#### 所给文本
━━━━━━━━━━━━━━━━
Deep Q Learning 笔记

alphago 基础之DQN
Q learning:
1 主要用在解是离散时
2 主要是利用值函数,即,直接由值函数来推策略
3 其核心在于bellman方程代价函数
bellman的核心在于使用reward的时候要考虑到将来的情况,而不是只考虑现在的情况,否则的话,只考虑到当前的reward就和人只顾当下,不考虑未来,是走不长远的,在游戏中就意味着,你很快将死掉,不论是Qlearning还是policy gradient,都使用到了bellman方程
代价函数,代表你的目标,即你要做什么
在代码下面的代码中
体现bellman方程的是是代码第93行:

y_batch.append(reward_batch[i] + GAMMA * np.max(Q_value_batch[i]))

这里的Q_value_batch[i]是下一个状态下,能够获得的最大Q值,也就是对应的概率最大的概率值,将这个值作为下一步的reward
我觉得是不是可以在继续计算下下步,直到结束时的reward,然后全部按照权重进行累加,还是因为无法估计下下一步的state,从而无法再计算下下步的Q值?
代价函数:
在上面代码的第49行的函数给出了代价函数:

  def create_training_method(self):
    self.action_input = tf.placeholder("float",[None,self.action_dim]) # one hot presentation
    self.y_input = tf.placeholder("float",[None])
━━━━━━━━━━━━━━━━
#### 数据部分
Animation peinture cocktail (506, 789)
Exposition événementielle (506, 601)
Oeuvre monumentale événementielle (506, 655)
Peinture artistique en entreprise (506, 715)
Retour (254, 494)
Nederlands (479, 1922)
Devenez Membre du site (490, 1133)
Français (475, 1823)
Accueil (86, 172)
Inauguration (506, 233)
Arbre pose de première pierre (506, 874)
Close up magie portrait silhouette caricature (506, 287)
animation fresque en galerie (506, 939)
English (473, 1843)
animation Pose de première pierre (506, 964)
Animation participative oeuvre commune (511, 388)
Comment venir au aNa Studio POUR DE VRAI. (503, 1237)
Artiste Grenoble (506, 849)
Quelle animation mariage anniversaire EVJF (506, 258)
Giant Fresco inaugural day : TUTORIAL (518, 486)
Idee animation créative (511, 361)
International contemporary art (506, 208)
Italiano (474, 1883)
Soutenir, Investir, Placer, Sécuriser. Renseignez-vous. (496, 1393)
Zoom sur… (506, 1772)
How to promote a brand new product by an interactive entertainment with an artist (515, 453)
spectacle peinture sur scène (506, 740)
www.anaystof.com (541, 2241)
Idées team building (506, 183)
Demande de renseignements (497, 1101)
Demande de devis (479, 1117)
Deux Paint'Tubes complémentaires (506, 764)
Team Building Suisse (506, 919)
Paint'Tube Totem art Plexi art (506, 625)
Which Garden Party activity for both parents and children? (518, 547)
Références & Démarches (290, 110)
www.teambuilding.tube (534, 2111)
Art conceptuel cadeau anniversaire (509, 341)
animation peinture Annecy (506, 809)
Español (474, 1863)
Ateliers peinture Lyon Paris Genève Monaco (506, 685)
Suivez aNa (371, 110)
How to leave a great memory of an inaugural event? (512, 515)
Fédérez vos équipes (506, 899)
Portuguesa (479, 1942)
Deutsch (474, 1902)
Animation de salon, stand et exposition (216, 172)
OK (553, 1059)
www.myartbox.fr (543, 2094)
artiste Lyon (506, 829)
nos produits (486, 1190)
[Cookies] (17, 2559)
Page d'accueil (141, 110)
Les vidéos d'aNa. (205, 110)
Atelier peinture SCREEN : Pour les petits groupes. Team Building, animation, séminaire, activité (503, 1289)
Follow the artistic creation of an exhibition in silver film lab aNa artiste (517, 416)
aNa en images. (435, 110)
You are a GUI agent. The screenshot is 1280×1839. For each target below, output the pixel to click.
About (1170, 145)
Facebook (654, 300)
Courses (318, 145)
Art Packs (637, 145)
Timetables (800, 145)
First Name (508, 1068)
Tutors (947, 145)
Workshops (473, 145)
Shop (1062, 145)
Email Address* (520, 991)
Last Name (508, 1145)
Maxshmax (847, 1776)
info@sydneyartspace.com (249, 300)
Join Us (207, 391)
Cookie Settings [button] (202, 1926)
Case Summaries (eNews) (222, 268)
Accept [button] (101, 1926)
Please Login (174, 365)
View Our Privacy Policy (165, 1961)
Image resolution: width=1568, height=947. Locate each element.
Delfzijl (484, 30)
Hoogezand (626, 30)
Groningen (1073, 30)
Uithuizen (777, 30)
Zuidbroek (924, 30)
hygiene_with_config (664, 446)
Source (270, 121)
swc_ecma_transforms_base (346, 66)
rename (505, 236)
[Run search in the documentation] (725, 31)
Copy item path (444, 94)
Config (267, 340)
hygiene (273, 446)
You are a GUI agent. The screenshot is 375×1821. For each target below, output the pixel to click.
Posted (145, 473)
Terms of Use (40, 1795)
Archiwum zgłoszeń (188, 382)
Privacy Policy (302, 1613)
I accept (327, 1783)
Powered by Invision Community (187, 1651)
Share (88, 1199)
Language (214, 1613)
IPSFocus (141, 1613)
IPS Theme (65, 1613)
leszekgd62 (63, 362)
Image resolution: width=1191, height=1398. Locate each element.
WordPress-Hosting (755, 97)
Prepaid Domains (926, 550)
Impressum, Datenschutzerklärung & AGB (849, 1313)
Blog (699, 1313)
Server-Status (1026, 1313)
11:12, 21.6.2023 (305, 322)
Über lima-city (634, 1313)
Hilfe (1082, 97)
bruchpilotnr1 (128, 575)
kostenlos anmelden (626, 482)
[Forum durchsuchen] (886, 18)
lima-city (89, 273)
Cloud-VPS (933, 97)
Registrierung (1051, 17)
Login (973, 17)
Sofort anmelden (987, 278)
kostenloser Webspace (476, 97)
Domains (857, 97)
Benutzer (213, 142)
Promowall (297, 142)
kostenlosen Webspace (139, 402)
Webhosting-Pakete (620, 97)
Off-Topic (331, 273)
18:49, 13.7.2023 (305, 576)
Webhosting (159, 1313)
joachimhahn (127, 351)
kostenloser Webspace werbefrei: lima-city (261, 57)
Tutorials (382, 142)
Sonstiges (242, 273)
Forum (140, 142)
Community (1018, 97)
━━━━━━━━━━━━━━━━
#### 你的任务
- A) 在DQN笔记中,体现bellman方程的代码位于第几行?
- B) 请从DQN笔记中原样返回从“y_batch.append(reward_batch[i] + GAMMA”到“从而无法再计算下下步的Q值?”的内容。

#### 各题答案
- A) 第93行。

- B)
y_batch.append(reward_batch[i] + GAMMA * np.max(Q_value_batch[i]))

这里的Q_value_batch[i]是下一个状态下,能够获得的最大Q值,也就是对应的概率最大的概率值,将这个值作为下一步的reward
我觉得是不是可以在继续计算下下步,直到结束时的reward,然后全部按照权重进行累加,还是因为无法估计下下一步的state,从而无法再计算下下步的Q值?